Output all records verbatim.

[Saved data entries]
▬▬▬▬▬▬▬▬▬▬

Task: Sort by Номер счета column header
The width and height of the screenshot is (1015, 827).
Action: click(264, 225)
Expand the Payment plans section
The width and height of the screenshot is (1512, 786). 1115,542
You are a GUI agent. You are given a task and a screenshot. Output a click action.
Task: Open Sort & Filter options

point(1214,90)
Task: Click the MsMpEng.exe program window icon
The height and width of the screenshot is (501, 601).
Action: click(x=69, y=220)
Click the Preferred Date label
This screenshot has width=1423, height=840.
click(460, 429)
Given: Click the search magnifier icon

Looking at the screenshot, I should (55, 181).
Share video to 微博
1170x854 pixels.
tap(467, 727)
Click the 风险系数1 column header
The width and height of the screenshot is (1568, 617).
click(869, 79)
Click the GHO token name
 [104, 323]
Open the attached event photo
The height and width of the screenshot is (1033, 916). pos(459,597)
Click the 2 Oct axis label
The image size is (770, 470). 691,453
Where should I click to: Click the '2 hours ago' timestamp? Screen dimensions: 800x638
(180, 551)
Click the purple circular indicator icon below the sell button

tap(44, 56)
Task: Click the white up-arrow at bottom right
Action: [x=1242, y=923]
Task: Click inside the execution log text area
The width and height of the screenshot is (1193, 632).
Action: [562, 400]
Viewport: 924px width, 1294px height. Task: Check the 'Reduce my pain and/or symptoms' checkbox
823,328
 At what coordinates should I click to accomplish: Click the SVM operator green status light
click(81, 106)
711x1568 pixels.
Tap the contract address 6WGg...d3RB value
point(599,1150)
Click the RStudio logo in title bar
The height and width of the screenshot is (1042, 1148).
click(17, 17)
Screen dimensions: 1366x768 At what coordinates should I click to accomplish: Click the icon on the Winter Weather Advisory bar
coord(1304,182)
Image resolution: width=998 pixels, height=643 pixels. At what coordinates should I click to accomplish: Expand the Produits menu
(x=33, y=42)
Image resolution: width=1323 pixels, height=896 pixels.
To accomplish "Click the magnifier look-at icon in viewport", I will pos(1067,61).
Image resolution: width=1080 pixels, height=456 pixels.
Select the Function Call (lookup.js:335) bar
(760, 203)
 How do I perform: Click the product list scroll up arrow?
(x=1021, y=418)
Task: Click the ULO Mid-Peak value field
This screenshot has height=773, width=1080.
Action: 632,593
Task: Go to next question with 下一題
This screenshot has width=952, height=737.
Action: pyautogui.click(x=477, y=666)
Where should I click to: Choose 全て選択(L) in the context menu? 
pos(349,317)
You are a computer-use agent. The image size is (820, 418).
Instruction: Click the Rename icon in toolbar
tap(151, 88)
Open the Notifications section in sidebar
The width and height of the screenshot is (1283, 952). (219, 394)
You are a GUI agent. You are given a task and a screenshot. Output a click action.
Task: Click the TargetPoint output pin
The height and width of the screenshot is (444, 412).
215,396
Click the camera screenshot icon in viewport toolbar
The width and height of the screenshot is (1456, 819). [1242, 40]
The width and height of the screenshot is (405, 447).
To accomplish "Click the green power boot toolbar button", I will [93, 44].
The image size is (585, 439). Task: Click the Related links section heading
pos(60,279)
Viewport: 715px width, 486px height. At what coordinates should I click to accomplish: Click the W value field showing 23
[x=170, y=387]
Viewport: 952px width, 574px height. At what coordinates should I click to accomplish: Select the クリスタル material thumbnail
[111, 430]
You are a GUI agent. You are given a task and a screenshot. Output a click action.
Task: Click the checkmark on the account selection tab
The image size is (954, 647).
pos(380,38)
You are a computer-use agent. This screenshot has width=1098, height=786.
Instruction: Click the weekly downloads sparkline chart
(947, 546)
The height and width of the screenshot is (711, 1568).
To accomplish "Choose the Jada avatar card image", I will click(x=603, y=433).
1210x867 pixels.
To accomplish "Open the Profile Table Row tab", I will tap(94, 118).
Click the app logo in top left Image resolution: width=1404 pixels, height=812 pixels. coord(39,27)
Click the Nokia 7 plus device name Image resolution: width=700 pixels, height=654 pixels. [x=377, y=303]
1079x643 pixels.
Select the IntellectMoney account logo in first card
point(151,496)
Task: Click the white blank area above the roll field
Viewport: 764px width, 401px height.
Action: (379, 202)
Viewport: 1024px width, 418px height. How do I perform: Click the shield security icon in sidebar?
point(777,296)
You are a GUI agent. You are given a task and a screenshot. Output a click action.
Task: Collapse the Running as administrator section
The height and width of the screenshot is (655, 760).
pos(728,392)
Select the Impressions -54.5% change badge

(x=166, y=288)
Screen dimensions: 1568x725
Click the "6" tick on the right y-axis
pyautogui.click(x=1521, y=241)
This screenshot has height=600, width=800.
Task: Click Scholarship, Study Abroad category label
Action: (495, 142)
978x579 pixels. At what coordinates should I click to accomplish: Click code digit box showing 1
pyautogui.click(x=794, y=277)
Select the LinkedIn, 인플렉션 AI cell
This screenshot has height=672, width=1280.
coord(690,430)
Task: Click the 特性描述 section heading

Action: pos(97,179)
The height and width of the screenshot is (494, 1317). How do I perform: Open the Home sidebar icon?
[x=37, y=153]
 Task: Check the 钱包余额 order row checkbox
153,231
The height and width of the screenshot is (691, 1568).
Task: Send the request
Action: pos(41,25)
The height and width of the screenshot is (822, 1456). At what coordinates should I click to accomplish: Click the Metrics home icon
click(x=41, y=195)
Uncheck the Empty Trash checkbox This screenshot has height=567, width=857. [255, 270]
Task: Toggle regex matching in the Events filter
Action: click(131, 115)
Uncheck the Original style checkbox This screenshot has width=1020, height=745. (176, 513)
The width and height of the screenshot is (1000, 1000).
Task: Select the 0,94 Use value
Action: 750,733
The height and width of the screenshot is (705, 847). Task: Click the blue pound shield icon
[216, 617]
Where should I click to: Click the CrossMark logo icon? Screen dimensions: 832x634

▬▬▬▬▬▬▬▬▬▬

Result:
Task: Sort by Номер счета column header
The width and height of the screenshot is (1015, 827).
Action: click(264, 225)
Expand the Payment plans section
The width and height of the screenshot is (1512, 786). 1115,542
You are a GUI agent. You are given a task and a screenshot. Output a click action.
Task: Open Sort & Filter options

point(1214,90)
Task: Click the MsMpEng.exe program window icon
The height and width of the screenshot is (501, 601).
Action: click(x=69, y=220)
Click the Preferred Date label
This screenshot has width=1423, height=840.
click(460, 429)
Given: Click the search magnifier icon

Looking at the screenshot, I should (55, 181).
Share video to 微博
1170x854 pixels.
tap(467, 727)
Click the 风险系数1 column header
The width and height of the screenshot is (1568, 617).
click(869, 79)
Click the GHO token name
 [104, 323]
Open the attached event photo
The height and width of the screenshot is (1033, 916). pos(459,597)
Click the 2 Oct axis label
The image size is (770, 470). 691,453
Where should I click to: Click the '2 hours ago' timestamp? Screen dimensions: 800x638
(180, 551)
Click the purple circular indicator icon below the sell button

tap(44, 56)
Task: Click the white up-arrow at bottom right
Action: [x=1242, y=923]
Task: Click inside the execution log text area
The width and height of the screenshot is (1193, 632).
Action: [562, 400]
Viewport: 924px width, 1294px height. Task: Check the 'Reduce my pain and/or symptoms' checkbox
823,328
 At what coordinates should I click to accomplish: Click the SVM operator green status light
click(81, 106)
711x1568 pixels.
Tap the contract address 6WGg...d3RB value
point(599,1150)
Click the RStudio logo in title bar
The height and width of the screenshot is (1042, 1148).
click(17, 17)
Screen dimensions: 1366x768 At what coordinates should I click to accomplish: Click the icon on the Winter Weather Advisory bar
coord(1304,182)
Image resolution: width=998 pixels, height=643 pixels. At what coordinates should I click to accomplish: Expand the Produits menu
(x=33, y=42)
Image resolution: width=1323 pixels, height=896 pixels.
To accomplish "Click the magnifier look-at icon in viewport", I will pos(1067,61).
Image resolution: width=1080 pixels, height=456 pixels.
Select the Function Call (lookup.js:335) bar
(760, 203)
 How do I perform: Click the product list scroll up arrow?
(x=1021, y=418)
Task: Click the ULO Mid-Peak value field
This screenshot has height=773, width=1080.
Action: 632,593
Task: Go to next question with 下一題
This screenshot has width=952, height=737.
Action: pyautogui.click(x=477, y=666)
Where should I click to: Choose 全て選択(L) in the context menu? 
pos(349,317)
You are a computer-use agent. The image size is (820, 418).
Instruction: Click the Rename icon in toolbar
tap(151, 88)
Open the Notifications section in sidebar
The width and height of the screenshot is (1283, 952). (219, 394)
You are a GUI agent. You are given a task and a screenshot. Output a click action.
Task: Click the TargetPoint output pin
The height and width of the screenshot is (444, 412).
215,396
Click the camera screenshot icon in viewport toolbar
The width and height of the screenshot is (1456, 819). [1242, 40]
The width and height of the screenshot is (405, 447).
To accomplish "Click the green power boot toolbar button", I will [93, 44].
The image size is (585, 439). Task: Click the Related links section heading
pos(60,279)
Viewport: 715px width, 486px height. At what coordinates should I click to accomplish: Click the W value field showing 23
[x=170, y=387]
Viewport: 952px width, 574px height. At what coordinates should I click to accomplish: Select the クリスタル material thumbnail
[111, 430]
You are a GUI agent. You are given a task and a screenshot. Output a click action.
Task: Click the checkmark on the account selection tab
The image size is (954, 647).
pos(380,38)
You are a computer-use agent. This screenshot has width=1098, height=786.
Instruction: Click the weekly downloads sparkline chart
(947, 546)
The height and width of the screenshot is (711, 1568).
To accomplish "Choose the Jada avatar card image", I will click(x=603, y=433).
1210x867 pixels.
To accomplish "Open the Profile Table Row tab", I will tap(94, 118).
Click the app logo in top left Image resolution: width=1404 pixels, height=812 pixels. coord(39,27)
Click the Nokia 7 plus device name Image resolution: width=700 pixels, height=654 pixels. [x=377, y=303]
1079x643 pixels.
Select the IntellectMoney account logo in first card
point(151,496)
Task: Click the white blank area above the roll field
Viewport: 764px width, 401px height.
Action: (379, 202)
Viewport: 1024px width, 418px height. How do I perform: Click the shield security icon in sidebar?
point(777,296)
You are a GUI agent. You are given a task and a screenshot. Output a click action.
Task: Collapse the Running as administrator section
The height and width of the screenshot is (655, 760).
pos(728,392)
Select the Impressions -54.5% change badge

(x=166, y=288)
Screen dimensions: 1568x725
Click the "6" tick on the right y-axis
pyautogui.click(x=1521, y=241)
This screenshot has height=600, width=800.
Task: Click Scholarship, Study Abroad category label
Action: (495, 142)
978x579 pixels. At what coordinates should I click to accomplish: Click code digit box showing 1
pyautogui.click(x=794, y=277)
Select the LinkedIn, 인플렉션 AI cell
This screenshot has height=672, width=1280.
coord(690,430)
Task: Click the 特性描述 section heading

Action: pos(97,179)
The height and width of the screenshot is (494, 1317). How do I perform: Open the Home sidebar icon?
[x=37, y=153]
 Task: Check the 钱包余额 order row checkbox
153,231
The height and width of the screenshot is (691, 1568).
Task: Send the request
Action: pos(41,25)
The height and width of the screenshot is (822, 1456). At what coordinates should I click to accomplish: Click the Metrics home icon
click(x=41, y=195)
Uncheck the Empty Trash checkbox This screenshot has height=567, width=857. [255, 270]
Task: Toggle regex matching in the Events filter
Action: click(131, 115)
Uncheck the Original style checkbox This screenshot has width=1020, height=745. (176, 513)
The width and height of the screenshot is (1000, 1000).
Task: Select the 0,94 Use value
Action: 750,733
The height and width of the screenshot is (705, 847). Task: Click the blue pound shield icon
[216, 617]
Where should I click to: Click the CrossMark logo icon? Screen dimensions: 832x634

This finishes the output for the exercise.